For instance, as noted above, a plaintiff typically must prove that the product was not used in a fashion inconsistent with its intended purposes (no abnormal use) and must rule out, usually through expert testimony, the presence of any reasonable secondary explanations for the loss. While a fire investigator may be able to eliminate all other causes using skill and knowledge of fire science or interpretation of burn patterns, he or she is generally not as qualified as an electrical engineer to rule out a subject premises’ electrical wiring as a possible cause, nor as qualified as a mechanical engineer to rule out a gas line or HVAC equipment as potential alternate causes.
Additionally, fire investigators—once they have identified a product cause—often fail to take and secure all other products in or around the alleged failed product. While this is normally permissible when the product’s specific defect is ascertainable, the elimination of all other potential causes, and the process undertaken to do so, is crucial to a successful malfunction theory presentation, and therefore securing that evidence is, in practice, necessary to impose liability on the manufacturer.
The same is equally important for the potential defendant, as it would have to prove, assuming the plaintiff presents a prima facie case, a possible non-defect-oriented explanation. As with the plaintiff’s case, potential defenses could be lost during the overhaul and repair of the subject premises.

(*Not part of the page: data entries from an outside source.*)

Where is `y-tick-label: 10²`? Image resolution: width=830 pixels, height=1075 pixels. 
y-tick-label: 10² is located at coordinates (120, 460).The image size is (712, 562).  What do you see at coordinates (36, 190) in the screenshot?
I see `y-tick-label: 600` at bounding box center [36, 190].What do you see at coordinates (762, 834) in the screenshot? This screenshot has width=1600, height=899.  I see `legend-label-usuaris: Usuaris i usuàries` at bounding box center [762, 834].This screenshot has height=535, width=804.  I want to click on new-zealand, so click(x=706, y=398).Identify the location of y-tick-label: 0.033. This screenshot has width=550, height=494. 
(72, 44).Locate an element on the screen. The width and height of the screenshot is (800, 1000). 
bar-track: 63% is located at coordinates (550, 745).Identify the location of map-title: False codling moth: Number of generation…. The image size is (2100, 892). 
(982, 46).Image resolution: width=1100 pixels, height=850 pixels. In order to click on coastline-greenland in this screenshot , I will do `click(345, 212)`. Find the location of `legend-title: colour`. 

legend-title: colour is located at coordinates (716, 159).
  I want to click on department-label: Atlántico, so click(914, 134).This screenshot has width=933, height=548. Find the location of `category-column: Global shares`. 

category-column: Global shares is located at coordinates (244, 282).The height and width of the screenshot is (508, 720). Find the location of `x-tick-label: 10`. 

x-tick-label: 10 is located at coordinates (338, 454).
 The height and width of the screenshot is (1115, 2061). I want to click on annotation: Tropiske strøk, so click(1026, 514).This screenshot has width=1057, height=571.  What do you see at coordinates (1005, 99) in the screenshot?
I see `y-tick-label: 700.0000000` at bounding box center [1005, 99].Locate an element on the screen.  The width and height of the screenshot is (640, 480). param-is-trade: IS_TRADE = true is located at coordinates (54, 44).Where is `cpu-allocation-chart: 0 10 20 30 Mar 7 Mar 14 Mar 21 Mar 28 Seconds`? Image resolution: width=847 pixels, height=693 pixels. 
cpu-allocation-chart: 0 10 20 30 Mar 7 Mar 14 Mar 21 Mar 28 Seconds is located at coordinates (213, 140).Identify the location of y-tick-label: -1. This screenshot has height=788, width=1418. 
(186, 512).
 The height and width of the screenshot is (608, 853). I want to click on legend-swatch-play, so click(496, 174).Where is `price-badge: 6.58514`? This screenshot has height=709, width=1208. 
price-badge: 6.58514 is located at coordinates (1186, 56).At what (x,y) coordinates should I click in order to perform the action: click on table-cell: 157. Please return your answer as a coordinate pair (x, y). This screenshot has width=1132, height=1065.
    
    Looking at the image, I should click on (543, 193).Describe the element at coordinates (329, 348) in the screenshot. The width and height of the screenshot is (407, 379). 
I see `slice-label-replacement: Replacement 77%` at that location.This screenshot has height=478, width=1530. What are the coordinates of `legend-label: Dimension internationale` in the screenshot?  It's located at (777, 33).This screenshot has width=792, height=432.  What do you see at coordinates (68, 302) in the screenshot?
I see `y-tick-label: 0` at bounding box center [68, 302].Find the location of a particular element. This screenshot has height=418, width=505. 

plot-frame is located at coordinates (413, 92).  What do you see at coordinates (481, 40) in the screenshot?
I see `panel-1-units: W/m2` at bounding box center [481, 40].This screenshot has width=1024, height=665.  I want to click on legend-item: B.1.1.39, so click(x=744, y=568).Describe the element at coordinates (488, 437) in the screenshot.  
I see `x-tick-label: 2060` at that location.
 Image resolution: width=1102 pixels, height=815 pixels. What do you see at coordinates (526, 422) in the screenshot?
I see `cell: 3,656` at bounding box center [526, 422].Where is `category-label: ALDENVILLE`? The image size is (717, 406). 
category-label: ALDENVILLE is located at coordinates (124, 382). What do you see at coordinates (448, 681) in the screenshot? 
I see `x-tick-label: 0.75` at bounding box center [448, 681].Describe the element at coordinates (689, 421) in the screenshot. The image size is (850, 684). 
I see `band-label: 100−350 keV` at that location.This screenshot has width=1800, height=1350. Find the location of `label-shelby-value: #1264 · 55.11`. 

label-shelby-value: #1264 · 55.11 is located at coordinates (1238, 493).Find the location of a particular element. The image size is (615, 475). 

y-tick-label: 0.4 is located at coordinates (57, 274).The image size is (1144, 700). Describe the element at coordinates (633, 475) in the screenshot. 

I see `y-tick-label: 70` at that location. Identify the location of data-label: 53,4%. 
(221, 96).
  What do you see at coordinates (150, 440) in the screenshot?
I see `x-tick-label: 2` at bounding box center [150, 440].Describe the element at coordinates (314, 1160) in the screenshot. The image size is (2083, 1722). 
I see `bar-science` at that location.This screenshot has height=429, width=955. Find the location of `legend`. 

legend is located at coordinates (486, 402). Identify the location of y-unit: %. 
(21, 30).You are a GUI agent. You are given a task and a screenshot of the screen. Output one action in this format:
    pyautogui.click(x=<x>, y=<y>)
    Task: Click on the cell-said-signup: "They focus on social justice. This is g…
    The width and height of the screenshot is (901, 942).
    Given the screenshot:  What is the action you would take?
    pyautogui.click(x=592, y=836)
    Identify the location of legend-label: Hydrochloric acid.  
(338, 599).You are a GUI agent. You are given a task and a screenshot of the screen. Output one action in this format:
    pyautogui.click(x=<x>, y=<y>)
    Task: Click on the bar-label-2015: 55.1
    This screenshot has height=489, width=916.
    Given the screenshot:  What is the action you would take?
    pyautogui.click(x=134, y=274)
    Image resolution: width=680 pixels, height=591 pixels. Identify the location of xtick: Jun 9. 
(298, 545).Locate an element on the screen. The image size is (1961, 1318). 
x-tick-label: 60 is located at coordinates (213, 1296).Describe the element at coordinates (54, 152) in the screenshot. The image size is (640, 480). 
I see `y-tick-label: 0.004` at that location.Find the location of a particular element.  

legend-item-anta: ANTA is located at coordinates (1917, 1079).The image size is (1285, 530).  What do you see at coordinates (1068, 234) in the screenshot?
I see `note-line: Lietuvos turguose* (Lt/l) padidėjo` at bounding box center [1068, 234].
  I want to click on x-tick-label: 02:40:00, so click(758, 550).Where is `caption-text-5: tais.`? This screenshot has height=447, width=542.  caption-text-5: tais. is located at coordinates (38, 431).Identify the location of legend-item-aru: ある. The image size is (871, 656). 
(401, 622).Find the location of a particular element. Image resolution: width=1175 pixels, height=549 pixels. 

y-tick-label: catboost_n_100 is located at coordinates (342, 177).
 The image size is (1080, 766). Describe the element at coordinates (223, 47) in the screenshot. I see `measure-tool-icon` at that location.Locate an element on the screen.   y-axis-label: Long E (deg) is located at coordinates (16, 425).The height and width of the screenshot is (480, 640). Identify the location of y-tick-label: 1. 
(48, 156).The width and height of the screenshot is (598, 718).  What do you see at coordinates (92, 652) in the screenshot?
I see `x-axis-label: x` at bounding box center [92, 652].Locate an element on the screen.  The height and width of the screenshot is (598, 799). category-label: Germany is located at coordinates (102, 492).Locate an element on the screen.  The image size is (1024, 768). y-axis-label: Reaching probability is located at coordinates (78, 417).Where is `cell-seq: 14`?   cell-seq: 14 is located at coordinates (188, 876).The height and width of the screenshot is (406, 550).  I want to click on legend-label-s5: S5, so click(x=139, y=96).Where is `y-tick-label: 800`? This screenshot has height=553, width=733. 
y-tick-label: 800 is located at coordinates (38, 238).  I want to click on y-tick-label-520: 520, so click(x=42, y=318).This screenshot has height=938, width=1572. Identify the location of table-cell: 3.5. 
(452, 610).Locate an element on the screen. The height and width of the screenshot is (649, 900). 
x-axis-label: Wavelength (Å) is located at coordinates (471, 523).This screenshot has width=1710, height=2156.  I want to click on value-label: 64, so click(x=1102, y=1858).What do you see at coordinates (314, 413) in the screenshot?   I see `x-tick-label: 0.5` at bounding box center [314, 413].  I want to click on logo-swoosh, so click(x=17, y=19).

As evidence of other things being “not the cause” is central to a malfunction theory case, the need for early and on-site multi-disciplined investigation is critical and should not be taken lightly by counsel for both plaintiffs and defendants. Best practices would dictate that an attorney get involved on both sides from day one of any investigation, and for the site exam to be directed by the attorneys, as malfunction theory is a legal construct often lost on non-attorney experts.
Will Sylianteng is the managing partner of WES Litigation Group. He practices in the area of large loss subrogation, commercial litigation and general civil litigation. He has received The Legal’s Lawyers on the Fast Track and Diverse Attorney of the Year awards.